### Input data

■ ■ ■ ■

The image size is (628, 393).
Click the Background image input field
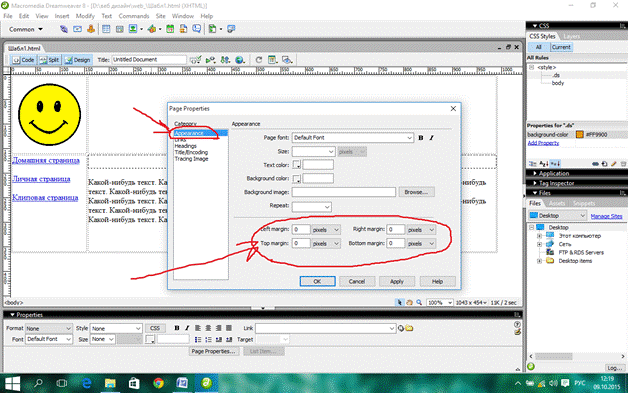tap(344, 192)
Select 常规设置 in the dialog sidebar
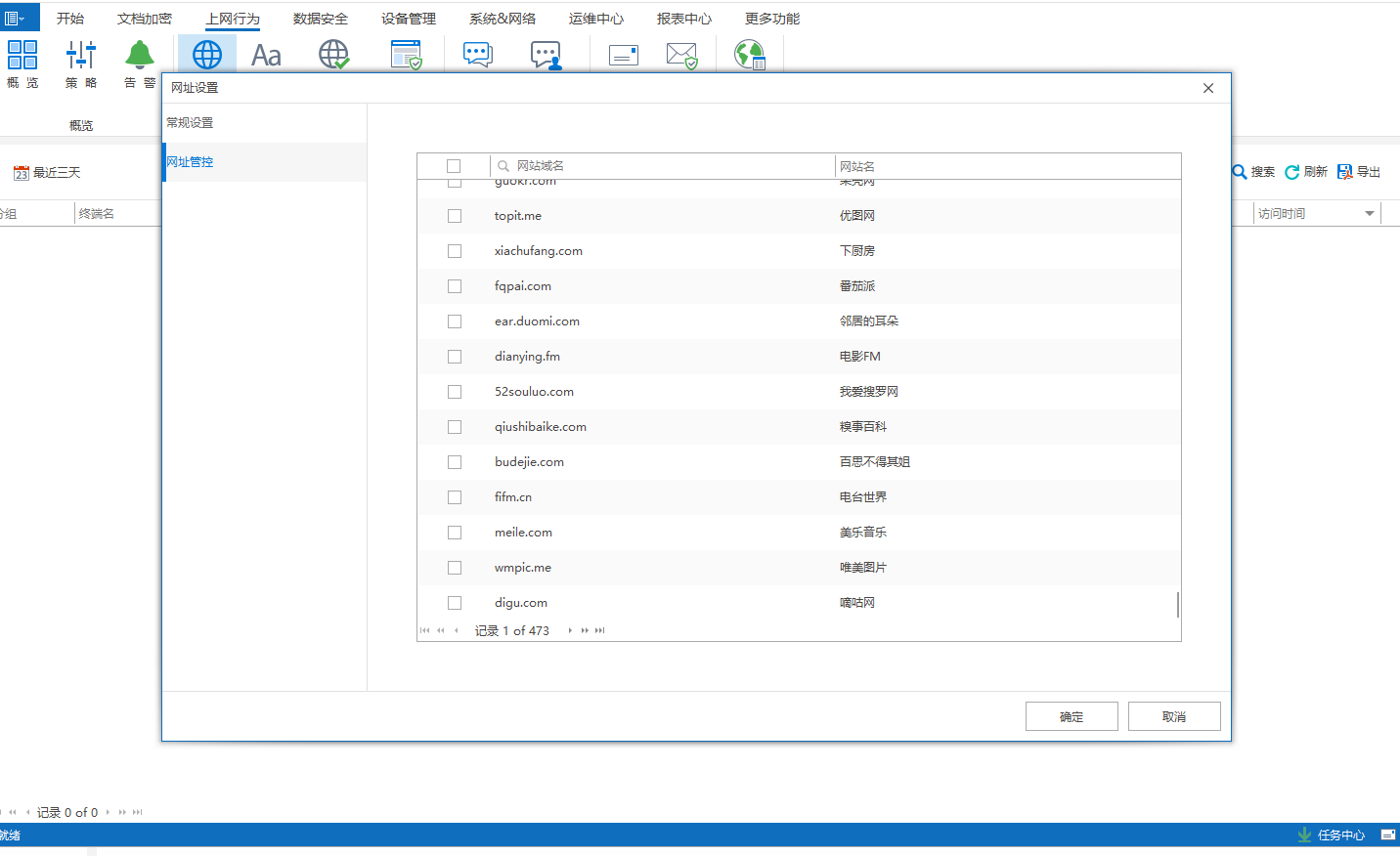1400x856 pixels. coord(190,123)
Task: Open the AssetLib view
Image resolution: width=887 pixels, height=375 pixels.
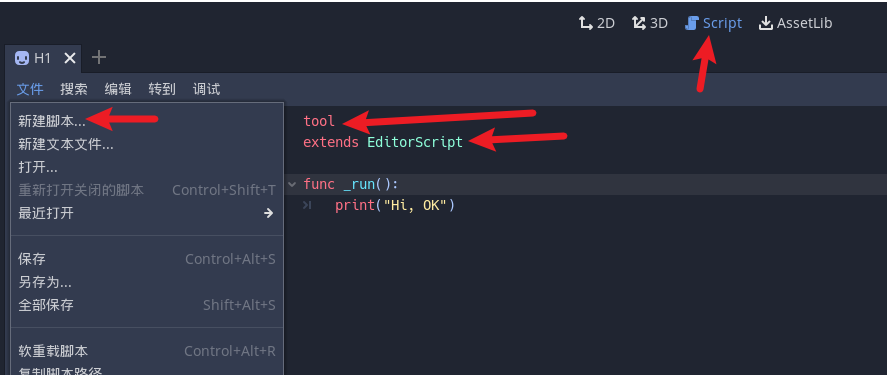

■ ■ ■ ■

### Problem details
Restate, word for word, each line from the line containing "Select 常规设置 in the dialog sidebar" through the end of the entries above; the pictures are not part of the copy.

### Task response
Select 常规设置 in the dialog sidebar
1400x856 pixels. coord(190,123)
Task: Open the AssetLib view
Image resolution: width=887 pixels, height=375 pixels.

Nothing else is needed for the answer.